Moseshütter Tiefsklamp (Sterbur)

Ausgewählter Flurname:

Moseshütter Tiefsklamp


Gemarkung:

Sterbur

Erfassungen:

Hannoversche Grundsteuervermessung (ca.1830)

Moseshütter Tiefsklamp (Sterbur)


Erklärung des Flurnamens:

Lokalisierung und Bedeutung: Ehemalige kleine Brücke über das Benser Tief im Ortsteil Wold.
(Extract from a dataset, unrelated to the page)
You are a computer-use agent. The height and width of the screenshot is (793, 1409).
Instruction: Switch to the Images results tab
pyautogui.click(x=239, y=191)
Sie diente zusammen mit dem "Koldewinder Fußpfad" als Kirchweg und Abkürzung für die Bewohner des Orteils Koldewind und des Einzelplaatses "Moseshütte" nach Esens. Die Brücke wurde nach der Verbreiterung des "Benser Tiefs" abgetragen und nicht wieder aufgebaut.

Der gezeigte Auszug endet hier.